■ **原文**:
>>>>>

バッチ STT

バッチ STT API は、音声ファイルをテキストに変換する HTTP ベースの REST API です。

対応フォーマット

ヒント

mp4, m4a, mp3, amr, flac, wav に対応しています。

認証トークン

認証ガイドに従ってトークンを取得してからご利用ください。

API 一覧

Method	URL	説明
POST	/v1/transcribe	変換ジョブの作成
GET	/v1/transcribe/{TRANSCRIBE_ID}	変換結果の取得

1) [POST] /v1/transcribe

保存済みの音声ファイルに対する変換を要求します。

HTTP リクエスト

POST https://openapi.vito.ai/v1/transcribe

リクエストヘッダー

Authorization: Bearer {YOUR_JWT_TOKEN}

scheme: bearer
bearerFormat: JWT

リクエストボディ

content-type: multipart/form-data

Field	Type	Required
config	RequestConfig	required
file	Binary	required

RequestConfig

Name	説明	Type	Required	値	既定値
model_name	音声認識モデル	string	optional	sommers, whisper	sommers
language	言語。`whisper`: 必須。`sommers`: 任意（`ko`/`ja`、既定は `ko`）	string	optional	ko, ja, （`whisper`） detect, multi	ko
language_candidates	言語検出候補	array	optional		["ko","ja","zh","en"]
use_diarization	話者分離	boolean	optional		false
diarization.spk_count	話者数（`use_diarization` が true のとき）	integer	optional	0 以上	0 (自動)

<<<<<

■ **課題 1**: バッチ STT の説明文では、変換結果を取得するときにどの HTTP メソッドとどの URL を使うとされていますか？
■ **課題 2**: バッチ STT の説明文のうち、「認証ガイドに従ってトークンを取得してからご利用ください。」から「保存済みの音声ファイルに対する変換を要求します。」までを、一字も変えずにすべて書き写してください。

■ **元資料**:
>>>>>

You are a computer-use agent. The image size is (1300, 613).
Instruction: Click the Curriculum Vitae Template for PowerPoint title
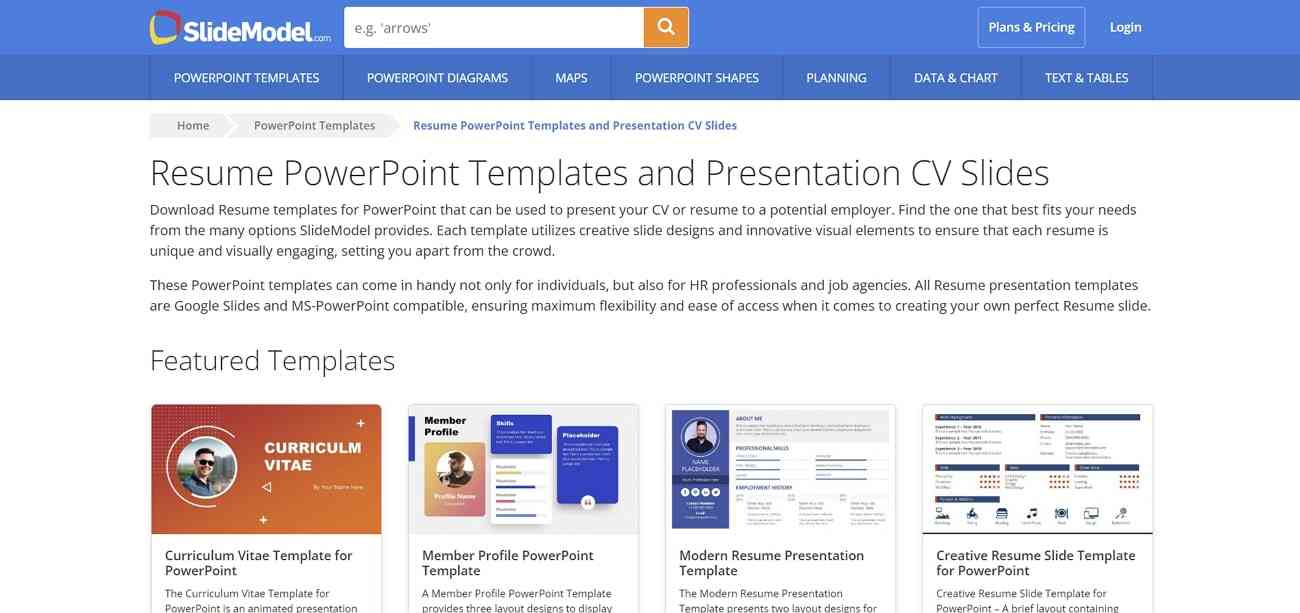[x=258, y=563]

<<<<<

■ **模範解答 1**: GET メソッドで /v1/transcribe/{TRANSCRIBE_ID} を使います。

■ **模範解答 2**:
認証ガイドに従ってトークンを取得してからご利用ください。

API 一覧

Method	URL	説明
POST	/v1/transcribe	変換ジョブの作成
GET	/v1/transcribe/{TRANSCRIBE_ID}	変換結果の取得

1) [POST] /v1/transcribe

保存済みの音声ファイルに対する変換を要求します。